Philosophy of Practice
"The physician's highest and only calling is to make the sick healthy, to cure, as it is called. The highest ideal of cure is the rapid, gentle, and permanent restoration of health; that is, the lifting and annihilation of the disease in the entire extent in the shortest, most reliable, and least disadvantageous way, according to clearly realizable principles."
~Samuel Hahnemann MD, founder of classical homeopathy
Asking pointed questions about their treatment, my patients have guided my learning about health and healing.
Many have asked whether the pharmaceuticals I was so well-trained to prescribe could truly cure their illnesses, or if they were only suppressing symptoms instead. Also, were there safer, gentler, and more natural ways to deal with their conditions?
Though I am very grateful for my conventional medical training, it did not address these questions.
To find useful answers, I had to expand my concept of health.
Health is a state of well-being and freedom on all levels -- physical, mental, emotional, and spiritual.
My role is much as Lakota medicine man Godfrey Chips describes:
"I'm the spirit's janitor.
All I do is wipe the windows a little bit so you can see out for yourself."
[from "Walking on the Wind" by Michael Garrett]
This way of working allows me to reach others deeply, serve them effectively, and mitigate potential harm from more toxic interventions.
Healthy people are able to love, work, play, and relate freely, and to use this freedom in the service of something larger than themselves. They respond to change in a dynamic way, proportionate to what is present in the moment. A healthy person can give to and receive from others, in both intimate relationships and larger society. Even with some physical symptoms, a person can still embody relative health.

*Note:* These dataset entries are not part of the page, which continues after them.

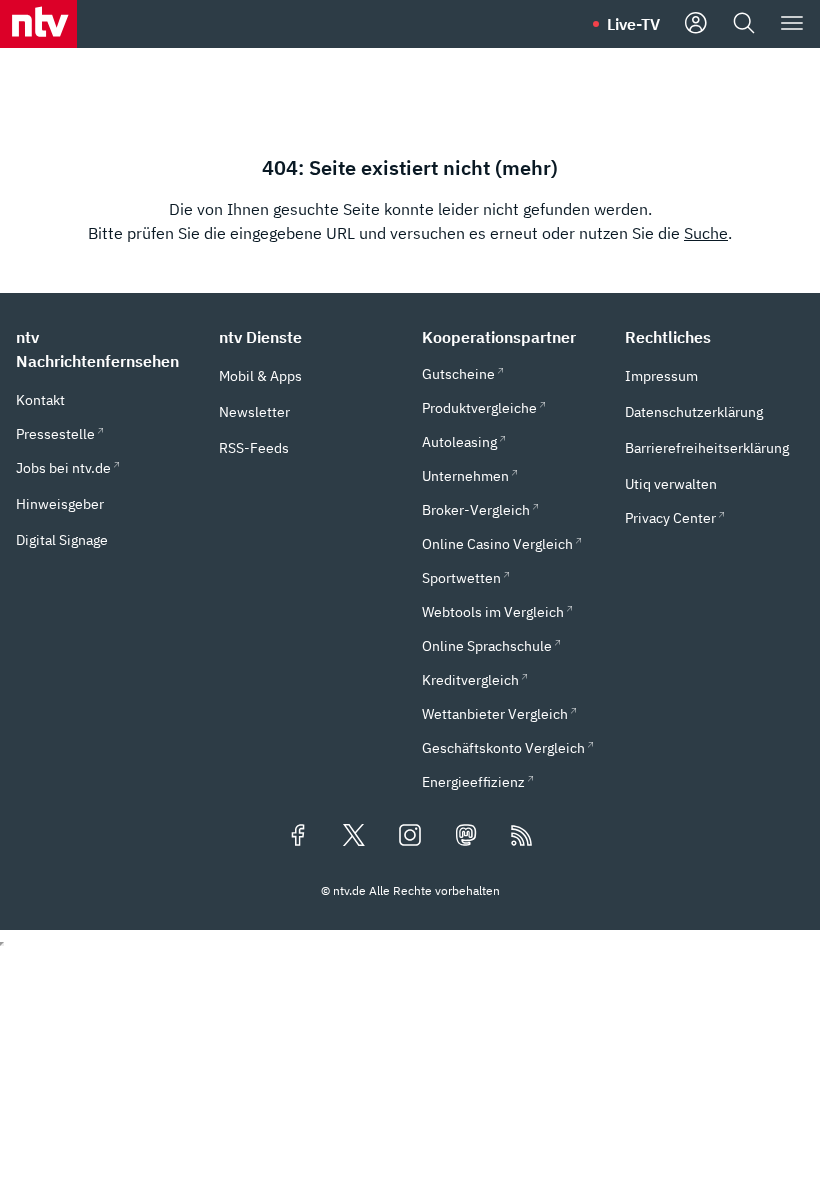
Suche (706, 233)
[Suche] (744, 24)
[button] (105, 349)
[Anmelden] (696, 24)
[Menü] (792, 24)
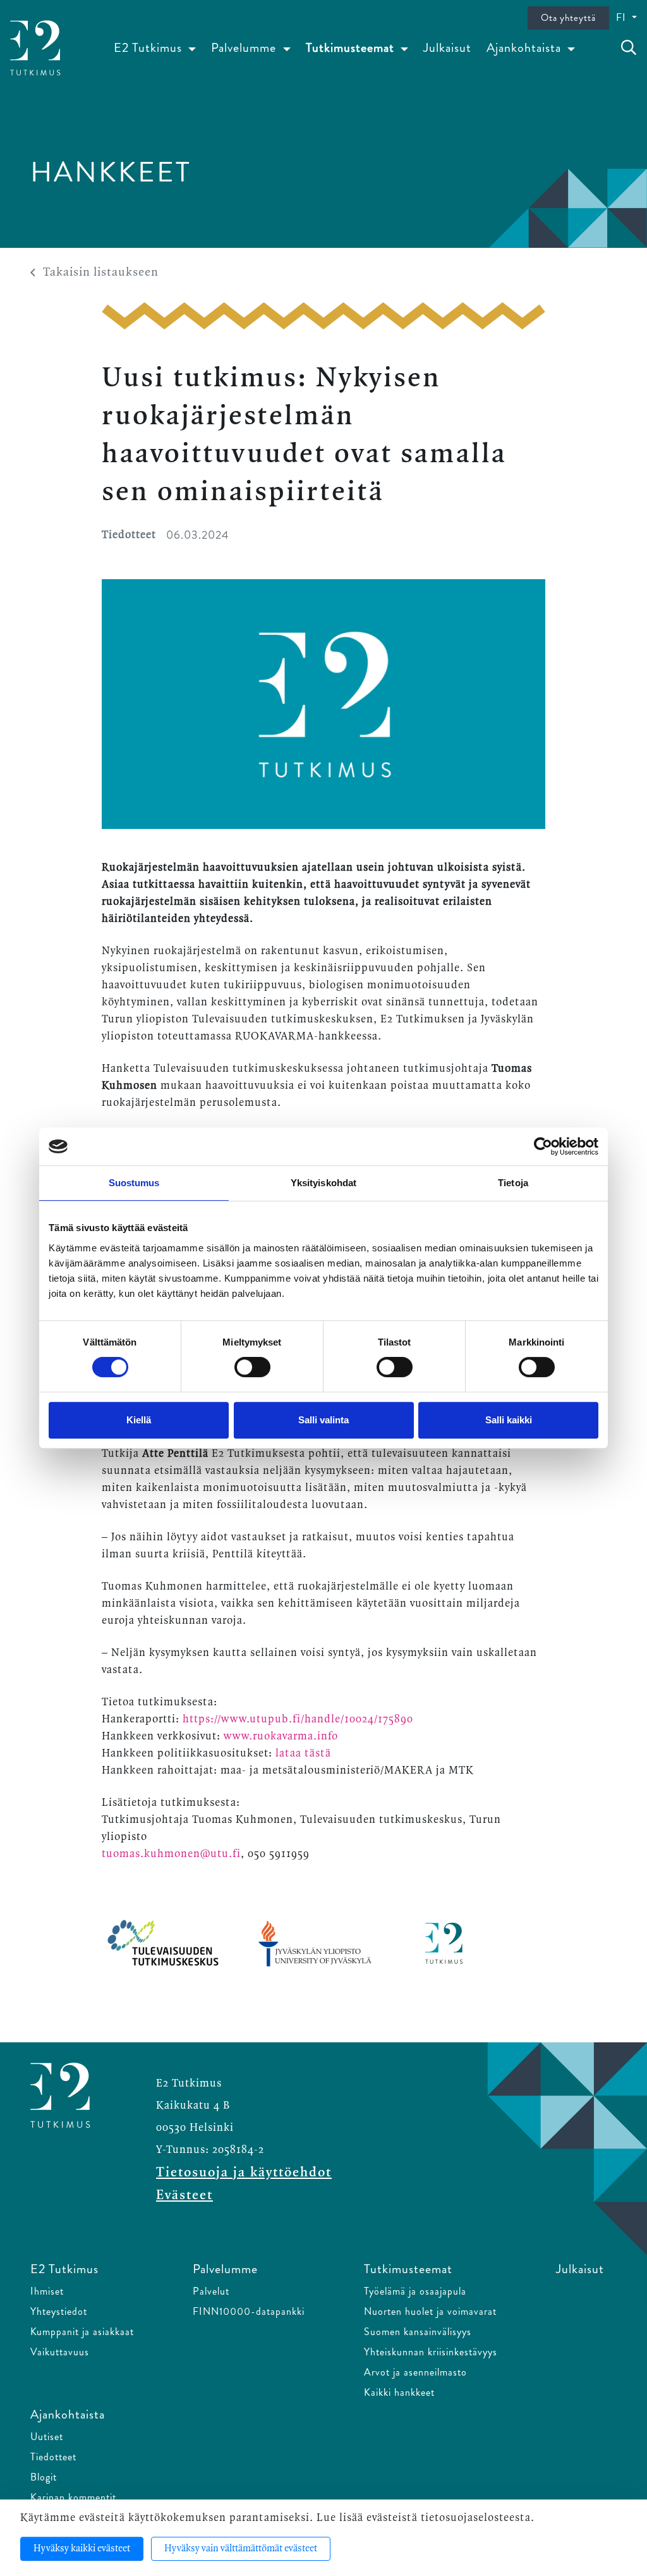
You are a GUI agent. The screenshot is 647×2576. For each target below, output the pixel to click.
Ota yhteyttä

How, then, to assist others in accessing and nurturing this state -- especially when it seems elusive for some?
My approach is to engage the whole person in the healing process, to relieve suffering and increase the level of health and well-being s/he experiences. Together we seek to understand areas of pain, in the context of overall strengths.
Where is the person suffering, and how does s/he experience this? Asking such individual questions differs from the typical conventional approach, where treatment protocols may be limited to diagnosis or symptom-based interventions alone. These overlook both the person's rich inner resources and the therapeutic relationship's contribution to healing.
Classical homeopathy is particularly suited for patients whose symptoms are chronic, puzzling, and cross multiple physiological systems. Such patients often require comprehensive interventions for optimal benefit.
Broadly, healing interventions focus on different levels of our beings, and yield different results. Increasing in depth and comprehensiveness, these types include:
- diagnosis and symptom-based treatments (much of conventional medicine, nutritional and some botanical medicine)
- focus on emotional/mental reactions and coping styles (many psychotherapies)
- increasing or normalizing flow of vital energies (acupuncture, Reiki, other bioenergetic bodywork, etc.)
- those intending to impact consciousness itself (classical homeopathy, some spiritual healing, and prayer).
People seeking psychiatric care often suffer on multiple levels, yet their symptom pattern has coherent, discernable meaning. Symptoms express the unique way in which we suffer; rather than being disjointed entities, they comprise a single totality which can be recognized. This all-permeating state in which our freedom to experience life is blocked or "stuck" is a hologram repeating throughout physical systems, emotional moods, and pattern of consciousness.
Classical homeopathy offers a method for deeply perceiving this pattern, gently excavating it in order to see it clearly and respond accordingly. Shifts of consciousness are linked to the resolution of symptoms on all levels.
My task is to listen and observe without judgment, to allow this state of "stuckness" to reveal itself as completely as possible.
Accurately seeing what is present is more helpful than inferring why it is there. Only then can I connect this understanding with a medicine [remedy] from the natural world that effectively stimulates innate healing mechanisms. These do the work of healing; the remedy is a catalyst only.
Optimally, the person's entire outlook shifts into a more vibrant, aware state as presenting symptoms drop away.